Al alba, Rabko y él se arriesgan a salir del parque, llegan hasta una estación de metro, se enteran de que los blindados rodean la Casa Blanca. Unos horas antes creían que la victoria estaba al alcance de la mano, ahora está claro que no hay nada que hacer. Las letanías ortodoxas y los cantos patrióticos redoblan su ardor durante el asalto. El general Rutskói repite que se va a suicidar, como Hitler en su búnker; de hecho se rendirá, pero sólo por la tarde: el tiempo necesario para que maten a ciento cincuenta personas que aún seguirían en el mundo si él no hubiese soltado tantas fanfarronadas. El tiroteo dura todo el día: delante de la Casa Blanca, donde se han agolpado miles de espectadores que siguen el asalto como un acontecimiento deportivo; dentro del edificio, donde los OMON, en cuanto logran entrar, persiguen a los sitiados por los pasillos, los despachos, los lavabos. En el mejor de los casos les muelen a golpes, en el peor los matan. Chapotean en la sangre. Entre los centenares de muertos y los miles de heridos oficialmente identificados hay insurgentes pero también iluminados, transeúntes, viejos, niños curiosos: muchos niños. Temiendo una ola de detenciones en los medios nacionalistas, Eduard y Rabko se marchan al campo.
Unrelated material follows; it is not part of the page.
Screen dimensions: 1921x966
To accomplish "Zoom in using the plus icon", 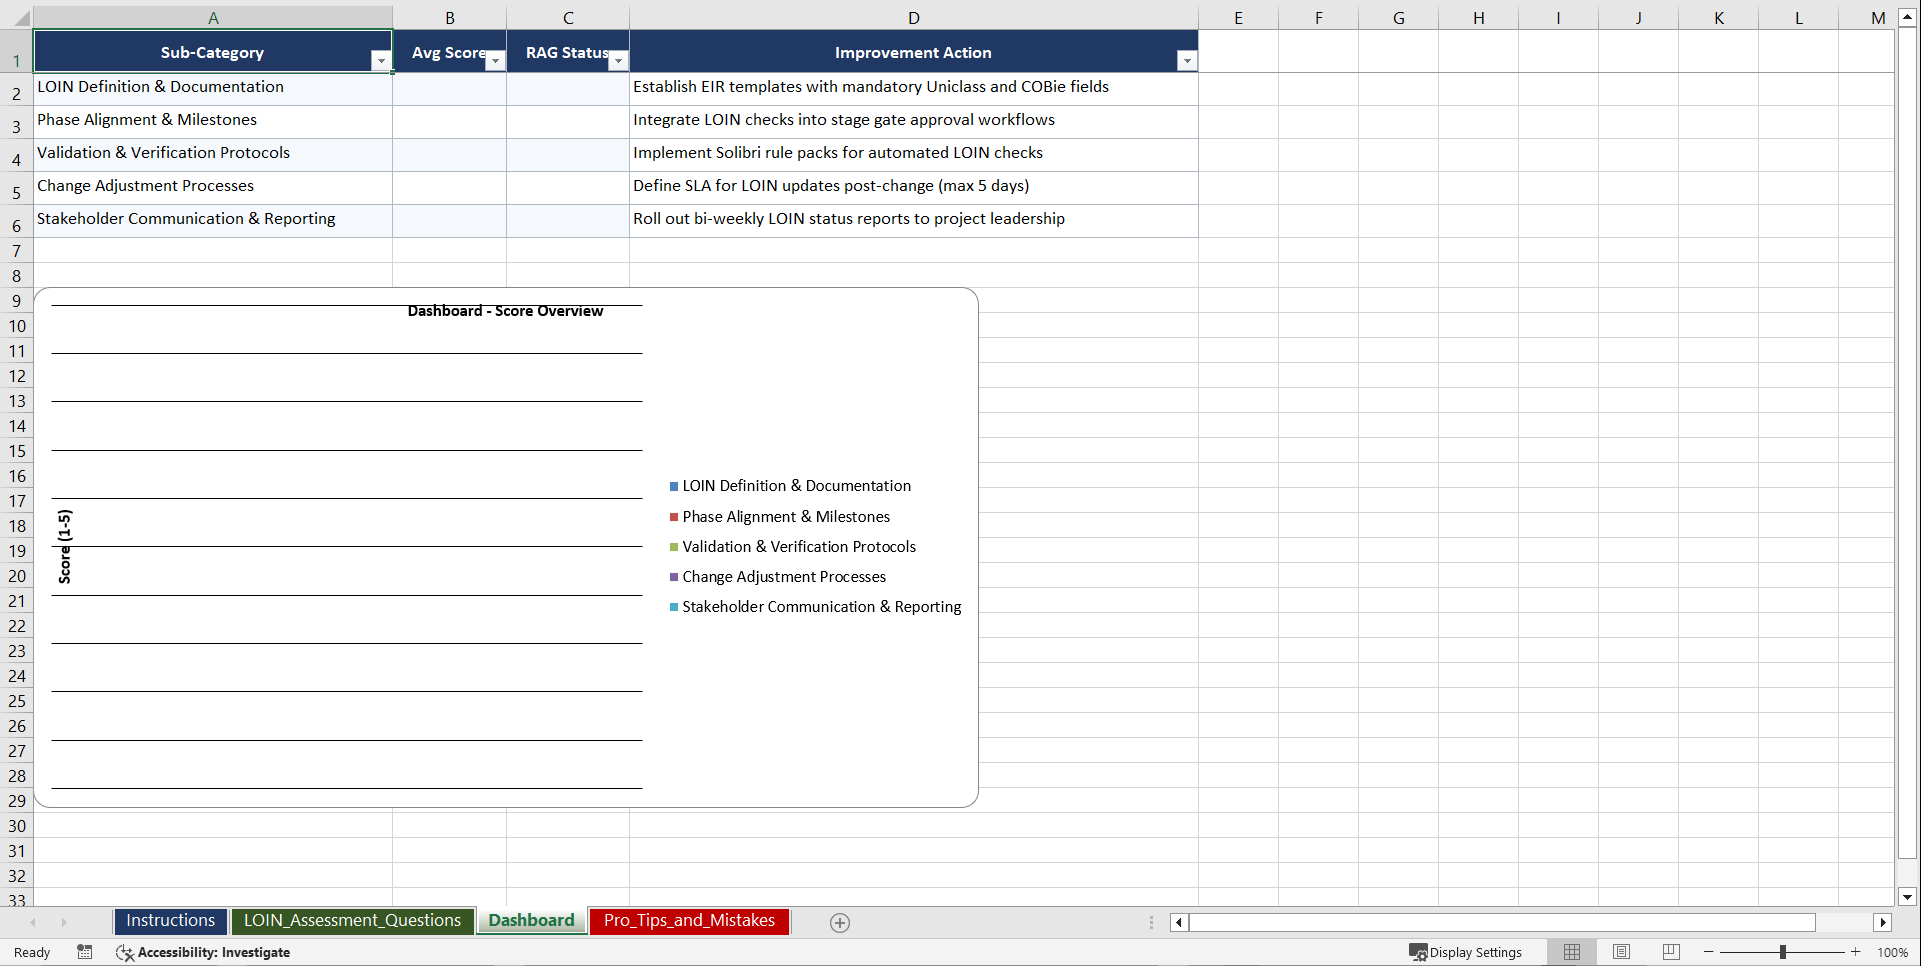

Toman el tren a Tver, a trescientos kilómetros de Moscú, donde vive la madre de Rabko, y pasan allí dos semanas viendo la televisión, encerrados en el pisito. La versión oficial de los sucesos, impuesta a los medios de comunicación durante la crisis, tiene fisuras. La democracia quizá se haya salvado, pero ya sólo se habla de ella entre comillas. Comparan lo que acaba de pasar con la comuna de París, con la salvedad de que los fascistas desempeñan aquí el papel de los comuneros y los demócratas el de los versalleses. Nadie sabe ya quiénes son los buenos y los malos, quiénes los progresistas y quiénes los reaccionarios. En un momento dado, un periodista interroga a Andréi Siniavski, al que hemos visto enternecerse hasta las lágrimas cuando Natasha cantaba El pañuelo azul en su casa de intelectual emigrado en Fontenay-aux-Roses. Y Siniavski, disidente histórico, demócrata de corazón, hombre honesto y recto, tampoco esta vez está muy lejos de llorar, pero de cólera y desesperación. Dice: «Ahora lo terrible es que creo que la verdad está del lado de las personas a las que siempre he considerado mis enemigos.»